Apparently there are ignorant, racially-insensitive white people at Duke. Who knew? Great for your reputation, Dukies. I'm simultaneously surprised and not surprised because ... this is America. -_-
I'm disappointed, but not entirely shocked. My heart goes out to the minority students at Duke who have to deal with this BS. (P.S. I'm refraining from going off on an "exoticizing/imperialist majority" rant; others cover that ground pretty well.)
The cynical part of me wants to say, "It's America folks. Get used to it." But then I rebel, because we are Americans, too -- not outsiders, not even immigrants. (Though all those cultural groups deserve respect.) We are as American as the next person sitting on the bus, or the neighbors who share the same communities we live in, or the teachers and students who walk along the hallways of our schools. We are also as American as a corn farmer in Iowa or a rancher in Montana. Engineers in Silicon Valley and environmentalists in Washington D.C. count too! Thus, the racially-charged actions by the Duke fraternity weren't just an attack on Asians and Asian Americans; they were an attack on the idea of a diverse America.

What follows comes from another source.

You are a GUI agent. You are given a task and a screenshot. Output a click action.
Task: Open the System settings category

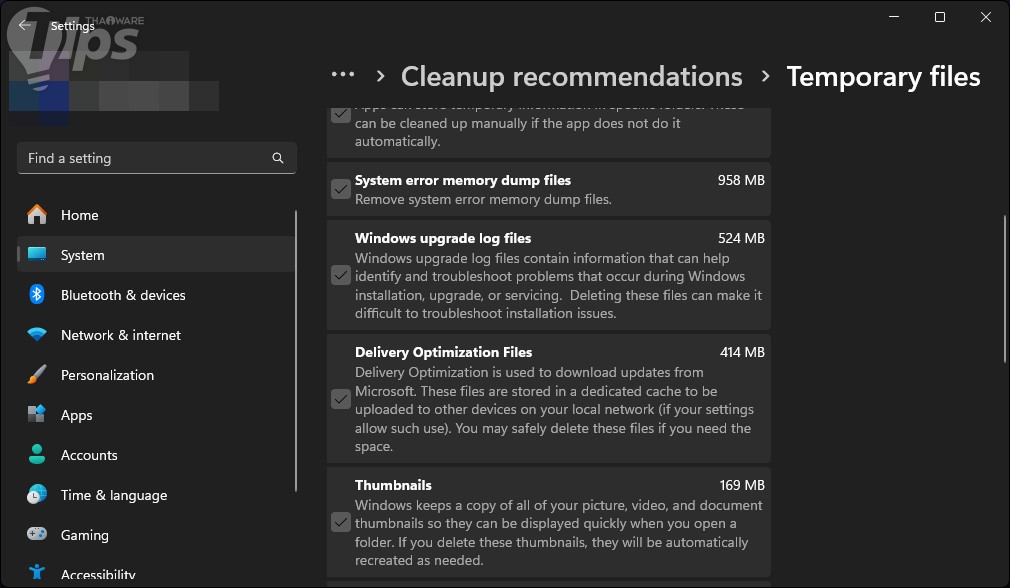pos(82,255)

Yet I'm not giving up on my country, on our country, just because of the juvenile (and either malicious or devastatingly uninformed) actions of a few buffoons. There's nowhere else we belong more than here. I refuse to feel alienated; we aren't the ones being marginalized in society. The racist individuals are soon going to realize they just marginalized themselves.

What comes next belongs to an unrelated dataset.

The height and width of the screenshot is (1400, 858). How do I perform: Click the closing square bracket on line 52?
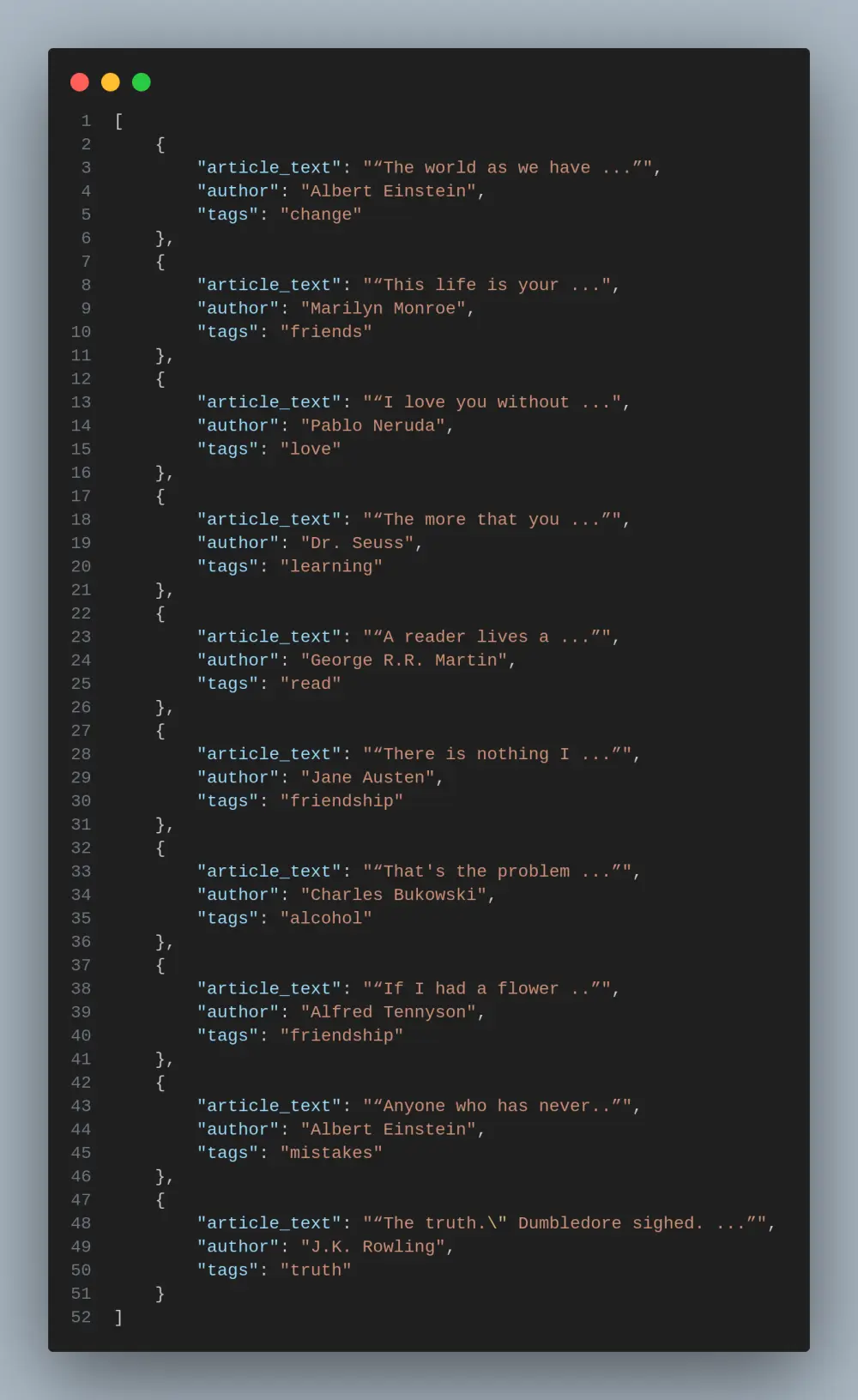[x=118, y=1317]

Given that, I see why it's important for a united community reaction -- so those minority students don't feel alone, but know they have support, that they have allies, that there are people of decency who see and care. It's also critical for Duke to come up with an institutional response. They need to define what their university stands for.
Those fools picked the wrong ethnic minority community to mess with. We aren't quiet, docile and obedient anymore. We are educated, informed, outspoken, independent-minded and connected, and we aren't going to "take it" as our parents might have, the way earlier pioneering generations of AsianAms had to endure abuse without complaint, for fear of provoking further aggression.
Despite the stereotypical image of AsianAms staying silent, even before present times and the advent of social media, there already were courageous, articulate individuals in history who spoke up for our community. (Some of these heroes are still alive!) My hat goes off to all of them. Now, more and more as I write this, I am beginning to awaken to the important role an AsianAm *community*, including student groups, community centers and advocates, can play in the fabric of our schools.
I'll end by noting that I was actually born in North Carolina; and I'm sure glad my parents decided to move to Silicon Valley. My experience growing up here is one that AsianAm kids in other parts of the country might not have had, and this reminds me to be grateful for the Bay Area: its openness, its embrace of difference, its respect for those coming from distinct backgrounds (almost a given in a place that is a global crossroads), and the general sense of celebration surrounding all these variegated ideas and identities. We see diversity not only as part and parcel of daily life, but as something of value that enriches all of us.